Tuesday 15 January 2013

Routines

Unless something spectacular happens in my life, there won't be much for me to blog about. From now on and until mid-April all my days will be the same. I get up between eight and nine, which is a luxury. I try to get up at eight so that I can have a quiet breakfast and still be at my desk by nine. I check my work email quickly. It is set to Auto-Response, but people haven't realised it yet, so there are emails still coming in. I try to reply at once and keep the number of inbox messages under 25. I don't open my private email, my Facebook or my Blogger.
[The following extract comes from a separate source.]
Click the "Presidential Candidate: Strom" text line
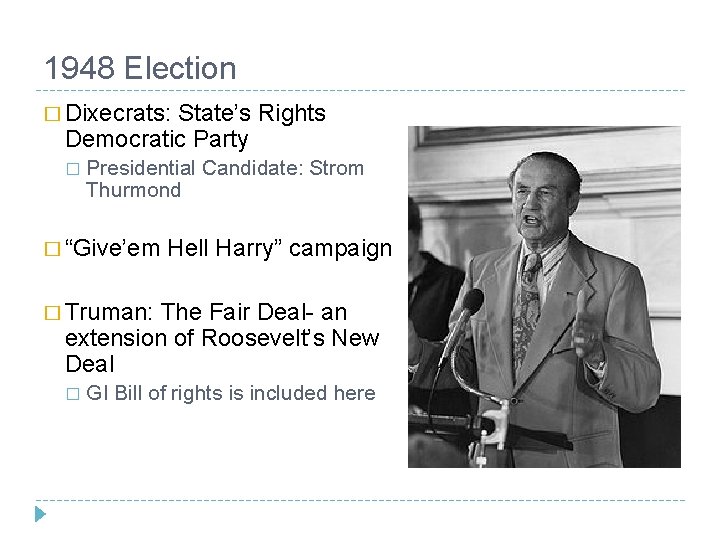The width and height of the screenshot is (720, 540). 225,168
It takes me about an hour to read through what I had written the day before, by which time I am ready for another cup of coffee. Then I write until lunch. Then I write a bit more. Then I go for a walk, unless the weather is really awful. Then I write a bit more. By four in the afternoon I am too tired to be creative, but still capable of other work, such as writing recommendation letters and reading PhD theses. I have managed to keep the list of urgent tasks below 10. I am not taking on any new urgent tasks, but I cannot refuse to write a recommendation letter for a colleague or student.

At this point I also check my private email and read Facebook. I read my colleagues' interesting links, so it takes some time. I skip all status updates about what people had for lunch and what their pet did and what weather they are having. I skip all witty quotations and jokes. Occasionally, a colleague catches me on FB, and we have a conversation, and sometimes people Skype me when they see I am online.

My wonderful husband cooks dinner. After dinner we sometimes watch a movie, most often a nature documentary. At other times I play with my dollhouses - no, sorry, I make miniatures in 1:12 scale. I go to bed at ten and read non-work-related books for a couple of hours.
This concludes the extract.